Solve $|x+1|-|x|+3|x-1|-2|x-2|= x+2$

Question

Divide the real number line (as nothing is given regarding the domain, & complex domain need not be considered) into $5$ parts based on $4$ points:

(i) $x\lt -1:$ $$-(x+1) +x -3(x-1)+2(x-2) = x+2\implies -x -2 = x+2\implies x = -2$$ The cumulative equality is satisfied at point $x=-2$. Only the point $x=-2$ provides solution in this interval.
As indicated by @Green.H comment to his answer, would check value by substitution.
$1-2+3(3)-2(4) = 0\implies 0=0$, hence proved.

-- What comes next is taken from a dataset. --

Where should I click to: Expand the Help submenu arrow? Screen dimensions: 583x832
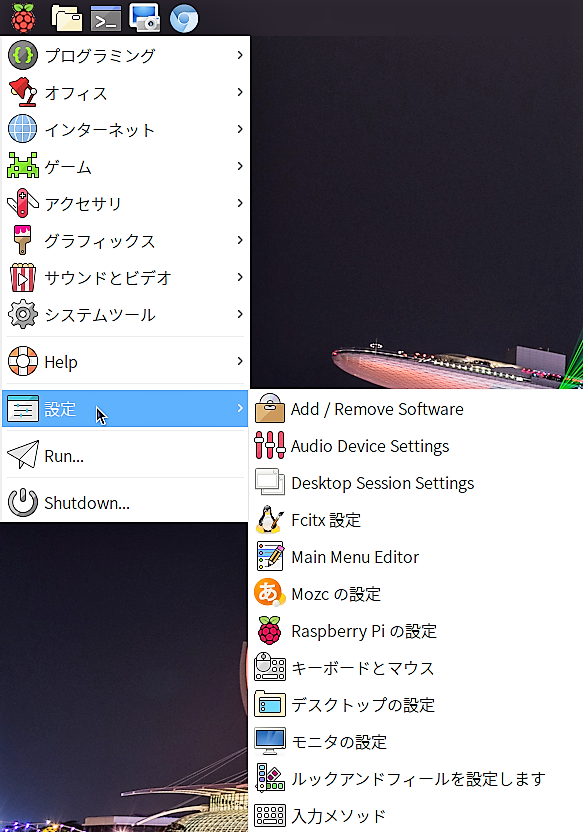point(240,361)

(ii) $-1\le x\lt 0$: $$(x+1) +x -3(x-1)+2(x-2) = x+2\implies x= x+2\implies 0 = 2$$ Could not understand its significance, may be no value satisfies this interval.

(iii) $0\le x \lt 1$: $$(x+1)-x -3(x-1)+2(x-2) = x+2\implies -x=x+2\implies x = -1$$ The cumulative equality is satisfied at point $x=-1$. But, $x=-1$ is outside the value range, so no value satisfies this interval as solution.

(iv) $1\le x \lt 2$: $$(x+1)-x +3(x-1) +2(x-2) = x+2\implies 5x -6 = x+2\implies x=2$$ The cumulative equality is satisfied at point $x=2$.. But, $x=2$ is outside the range, so again no value satisfies this interval

(v) $x\gt 2$: $$(x+1)-x+3(x-1) -2(x-2) = x+2\implies x+2 = x+2\implies 0=0 $$ So, it is a tautology, & hence all values in this interval satisfy it.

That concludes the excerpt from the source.